Economy February 21, 2026

Merz Says No Further Relaxation of Germany's Debt Brake Before 2029 Election

Chancellor reaffirms limits on fresh borrowing after earlier relaxation; party backs motion against additional reform

By Nina Shah
Merz Says No Further Relaxation of Germany's Debt Brake Before 2029 Election

Chancellor Friedrich Merz has ruled out any additional loosening of Germany's constitutionally protected borrowing cap - known as the "debt brake" - before the next federal election in 2029. Merz defended the decision as fiscally responsible, reiterating that the government has already taken on sufficient debt during the current legislative term after opening up substantial borrowing for defence and infrastructure following last year’s election.

Key Points

  • Chancellor Friedrich Merz ruled out further loosening of the constitutionally-enshrined "debt brake" before the 2029 federal election.
  • A relaxation of the debt brake after Merz's election last year freed up several hundred billion euros for defence and infrastructure spending.
  • The CDU passed a motion at its Stuttgart conference opposing additional reforms to the debt brake; critics warn new borrowing could support routine spending rather than addressing long-term underinvestment.
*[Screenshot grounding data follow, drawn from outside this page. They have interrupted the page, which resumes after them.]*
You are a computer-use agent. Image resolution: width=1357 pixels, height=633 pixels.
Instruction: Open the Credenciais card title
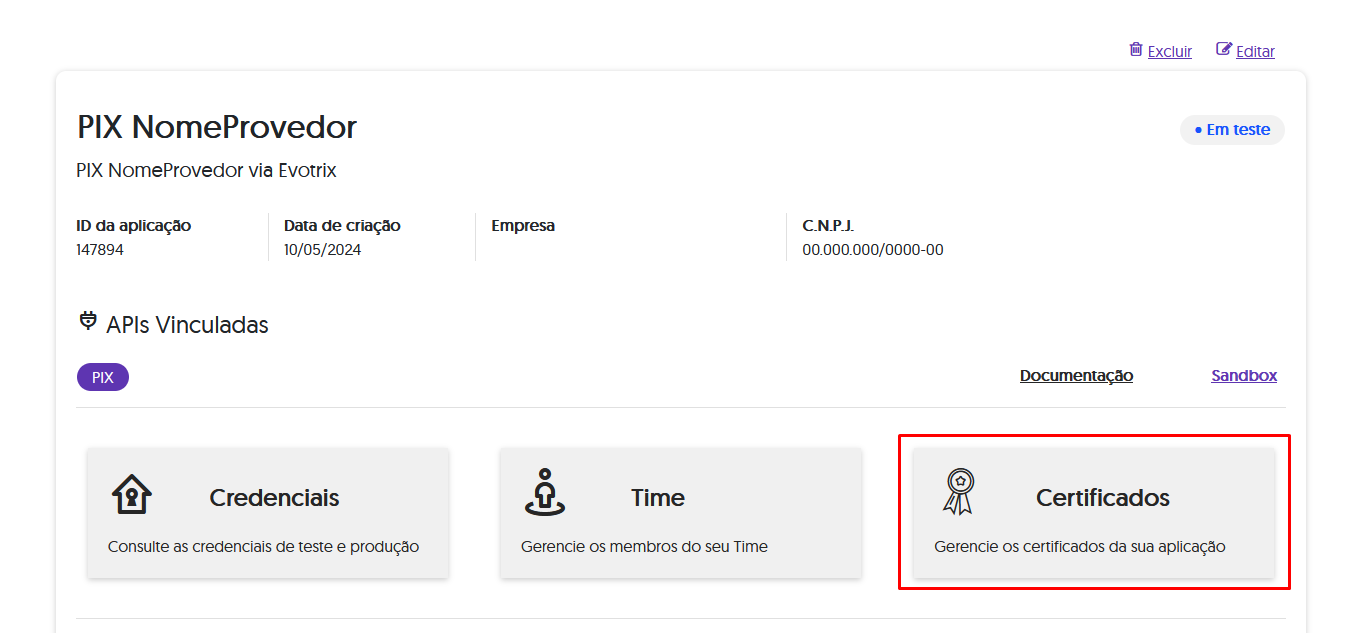point(274,498)
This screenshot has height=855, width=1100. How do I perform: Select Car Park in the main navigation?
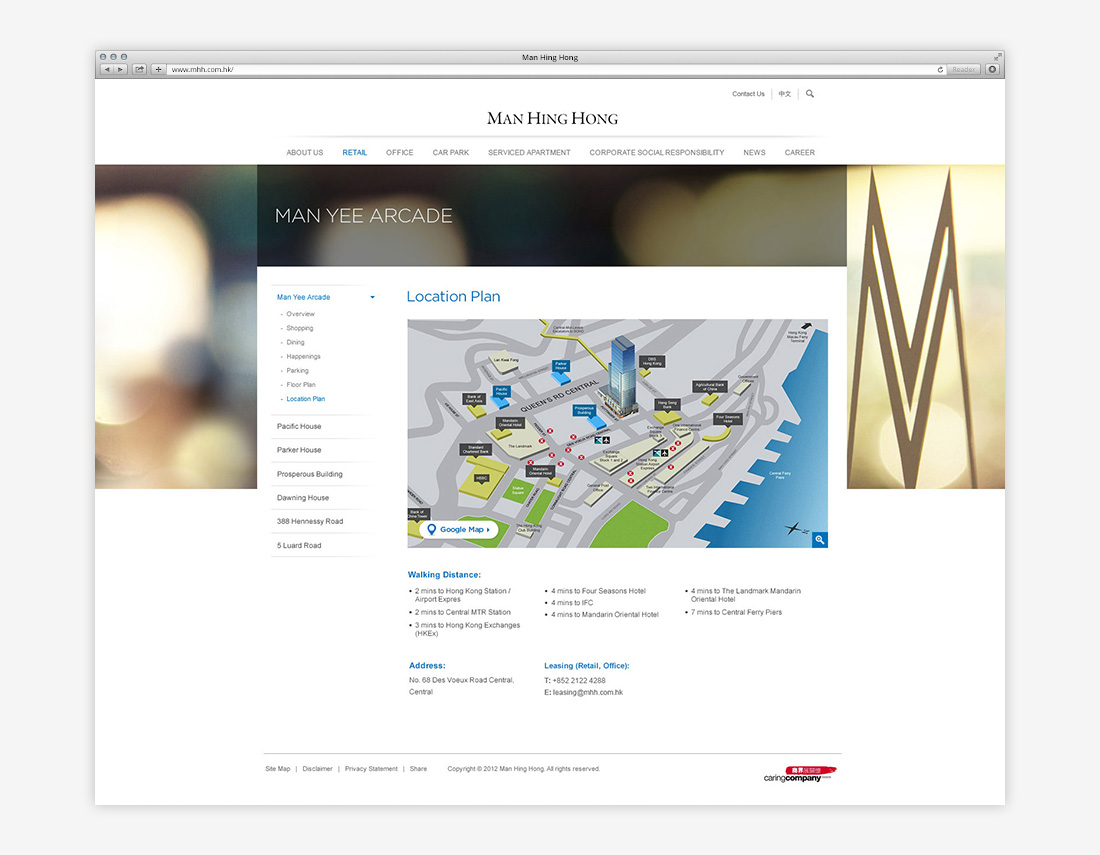tap(450, 153)

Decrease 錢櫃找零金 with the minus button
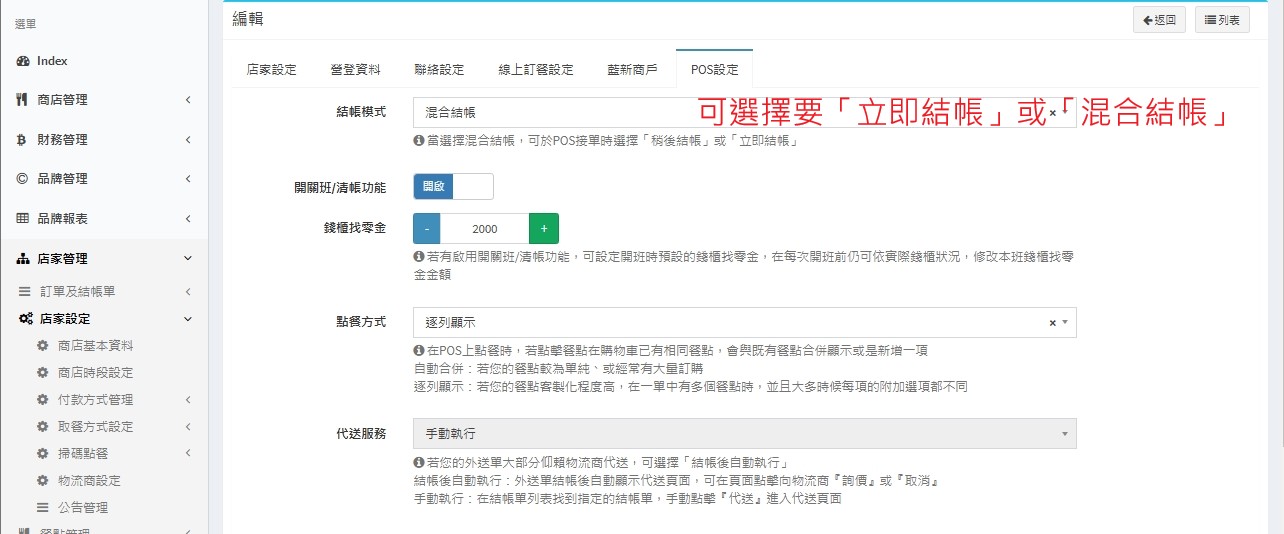[x=427, y=229]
Chancellor Friedrich Merz has dismissed the prospect of further easing Germany's long-standing fiscal constraint known as the "debt brake" before the federal election scheduled for 2029. Speaking at his Christian Democratic Union's party conference in Stuttgart, Merz said it would be irresponsible to incur additional borrowing in the current legislative period.

Merz moved quickly last year to relax the constitutional limits on borrowing after winning the election in February. That decision unlocked several hundred billion euros, earmarked by the government for defence and infrastructure projects. The measure, however, provoked criticism from multiple quarters, including some within his own voter base.

Opponents have argued that the new headroom for borrowing provides the government with greater flexibility for routine or recurrent spending, rather than channeling funds into long-delayed capital investment that could strengthen the economy. Those critiques were part of the backdrop at the Stuttgart gathering, where delegates passed a motion opposing further changes to the debt brake.

Addressing the ARD broadcaster at the party conference, Merz was unequivocal about the limits he wants to observe. "In my view, taking on more debt is irresponsible," he said. He reiterated the message later in his remarks: "The fundamental message of this party conference is clear, and this is my own: We are taking on enough debt during this legislative period."

The chancellor's comments and the party's vote signal a consolidation of the current fiscal stance. By ruling out additional debt-limit reforms before 2029, the government has set an explicit boundary around further borrowing. The decision preserves the earlier relaxation as the principal change to the constitutional borrowing framework during this term.

While the measures taken last year freed substantial funds for defence and infrastructure, the debate that followed highlights political and public concerns over how newly available borrowing capacity is used. Critics maintain that the increased margin for debt could be applied to everyday spending priorities rather than addressing longer-term underinvestment in Europe’s largest economy - a point that resonated with delegates at the CDU conference.

For now, the policy position is clear: no additional loosening of the debt brake before the next federal vote in 2029, and a party resolution formalizing opposition to further reform during the current legislative period.

Risks

  • Political backlash from voters and party members over the original relaxation of the debt brake could constrain fiscal flexibility - impact on public-sector spending and political stability.
  • Concerns that increased borrowing capacity may be used for day-to-day expenditures rather than capital investment raise the risk of underinvestment persisting in defence and infrastructure sectors - impact on infrastructure and defence budgets.
  • Firmly ruling out further debt-limit changes before 2029 reduces options for fiscal response to future shocks during this legislative period - impact on overall macroeconomic policy flexibility.